|Reproductive toxicity of low level bisphenol A exposures in a two-generation zebrafish assay: Evidence of male-specific effects.
|Year of Publication
|Chen, J, Xiao, Y, Gai, Z, Li, R, Zhu, Z, Bai, C, Tanguay, RL, Xu, X, Huang, C, Dong, Q
|Animals, Benzhydryl Compounds, Female, Gene Expression Regulation, Enzymologic, Gonads, Male, Methyltransferases, Phenols, Reproduction, Sex Factors, Sex Ratio, Water Pollutants, Chemical, Zebrafish
Bisphenol A (BPA), a high-volume chemical used to make polycarbonate plastic and epoxy resins, is a ubiquitous contaminant in environment and human body. To investigate the reproductive effects of long-term exposure to low concentrations of BPA, a two-generation study was conducted using the aquatic model species of zebrafish. Our findings revealed that exposure to 1nM (0.228μg/L) BPA for continuous two generations resulted in female-biased sex ratio in both F1 and F2 adult population, decreased sperm density, and decreased sperm quality as measured by motility, velocity, ATP content and lipid peroxidation in F1 and F2 males.
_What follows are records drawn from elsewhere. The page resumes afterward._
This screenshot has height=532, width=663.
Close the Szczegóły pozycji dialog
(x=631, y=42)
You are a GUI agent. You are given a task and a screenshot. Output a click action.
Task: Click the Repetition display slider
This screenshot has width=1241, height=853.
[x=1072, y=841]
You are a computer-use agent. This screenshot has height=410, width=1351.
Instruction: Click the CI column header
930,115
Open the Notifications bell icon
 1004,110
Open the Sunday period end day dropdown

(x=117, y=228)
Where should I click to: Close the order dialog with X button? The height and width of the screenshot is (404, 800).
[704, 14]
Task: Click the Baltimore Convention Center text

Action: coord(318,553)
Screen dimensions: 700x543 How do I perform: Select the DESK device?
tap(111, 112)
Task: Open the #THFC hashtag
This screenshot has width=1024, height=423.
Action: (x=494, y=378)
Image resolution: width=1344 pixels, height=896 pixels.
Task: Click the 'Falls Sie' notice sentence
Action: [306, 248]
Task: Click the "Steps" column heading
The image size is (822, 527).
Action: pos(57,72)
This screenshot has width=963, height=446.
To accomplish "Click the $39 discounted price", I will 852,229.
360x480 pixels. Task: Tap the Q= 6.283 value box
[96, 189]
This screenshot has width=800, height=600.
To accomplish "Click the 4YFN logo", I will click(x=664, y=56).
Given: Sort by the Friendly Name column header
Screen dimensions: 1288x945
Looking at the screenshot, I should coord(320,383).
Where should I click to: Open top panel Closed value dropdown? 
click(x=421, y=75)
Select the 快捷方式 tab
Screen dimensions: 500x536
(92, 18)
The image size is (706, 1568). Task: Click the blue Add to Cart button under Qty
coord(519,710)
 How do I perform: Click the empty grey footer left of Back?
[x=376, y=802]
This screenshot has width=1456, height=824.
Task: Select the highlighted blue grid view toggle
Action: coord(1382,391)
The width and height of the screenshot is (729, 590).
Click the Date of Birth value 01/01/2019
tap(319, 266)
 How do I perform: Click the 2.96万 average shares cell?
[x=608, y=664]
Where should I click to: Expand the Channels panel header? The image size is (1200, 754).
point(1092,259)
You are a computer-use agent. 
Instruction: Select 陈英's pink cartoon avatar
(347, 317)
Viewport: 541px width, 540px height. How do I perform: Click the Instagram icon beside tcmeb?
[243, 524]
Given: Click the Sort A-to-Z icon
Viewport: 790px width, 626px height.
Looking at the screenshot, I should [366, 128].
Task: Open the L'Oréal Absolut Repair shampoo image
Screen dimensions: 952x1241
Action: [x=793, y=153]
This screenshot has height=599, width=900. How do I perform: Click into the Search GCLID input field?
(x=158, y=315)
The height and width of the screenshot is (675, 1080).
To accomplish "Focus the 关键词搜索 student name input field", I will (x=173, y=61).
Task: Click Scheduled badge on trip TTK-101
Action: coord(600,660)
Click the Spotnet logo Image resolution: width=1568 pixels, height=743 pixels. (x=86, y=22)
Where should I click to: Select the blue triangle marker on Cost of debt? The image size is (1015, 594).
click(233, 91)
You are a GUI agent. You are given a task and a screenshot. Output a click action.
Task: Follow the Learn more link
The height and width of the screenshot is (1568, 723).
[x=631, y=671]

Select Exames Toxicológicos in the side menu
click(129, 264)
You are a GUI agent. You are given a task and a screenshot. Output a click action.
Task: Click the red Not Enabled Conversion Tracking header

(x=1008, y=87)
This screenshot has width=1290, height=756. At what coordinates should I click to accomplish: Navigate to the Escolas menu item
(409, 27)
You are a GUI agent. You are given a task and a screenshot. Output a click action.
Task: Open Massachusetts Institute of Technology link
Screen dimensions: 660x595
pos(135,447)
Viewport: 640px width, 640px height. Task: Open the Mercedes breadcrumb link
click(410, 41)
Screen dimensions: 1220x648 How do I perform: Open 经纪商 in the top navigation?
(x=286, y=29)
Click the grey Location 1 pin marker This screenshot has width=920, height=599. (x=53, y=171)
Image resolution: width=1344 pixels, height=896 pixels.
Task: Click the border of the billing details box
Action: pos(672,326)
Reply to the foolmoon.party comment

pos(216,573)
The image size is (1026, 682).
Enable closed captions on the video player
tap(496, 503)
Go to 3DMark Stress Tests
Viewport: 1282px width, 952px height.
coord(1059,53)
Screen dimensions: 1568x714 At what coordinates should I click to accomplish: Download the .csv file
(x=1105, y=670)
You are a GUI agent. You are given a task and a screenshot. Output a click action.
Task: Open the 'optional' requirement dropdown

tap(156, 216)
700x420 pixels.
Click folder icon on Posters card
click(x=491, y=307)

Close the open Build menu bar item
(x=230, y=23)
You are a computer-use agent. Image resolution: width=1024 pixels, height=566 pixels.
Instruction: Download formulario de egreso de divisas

Females were less sensitive to BPA exposures than males as no adverse effects were found in female gonads or gametes. Delayed hatching at 48hpf and increased malformation and mortality were found in the offspring from BPA exposed F2, but not F1 parents. Most importantly, the adverse effect on larval development and survival from BPA exposed F2 parents was paternal-specific, resulting mainly from BPA exposed males. Subsequent transcription analysis of F2 male gonads revealed dysregulated mitochondrial biogenesis and significant activation of non-canonical Wnt/planar cell polarity and Wnt/Calcium signaling pathways. Gene expression analysis of larvae from BPA exposed F2 parents showed significant reduced expression of DNA methyltransferases such as dnmt1, dnmt3, and dnmt5. In conclusion, low level BPA exposures for continuous two generations not only affects sex ratio and sperm quantity/quality in F1 and F2 adults, reproductive success in offspring from F2 parents, but also perturbs various molecular pathways potentially contributing to these BPA induced male-specific reproductive defects.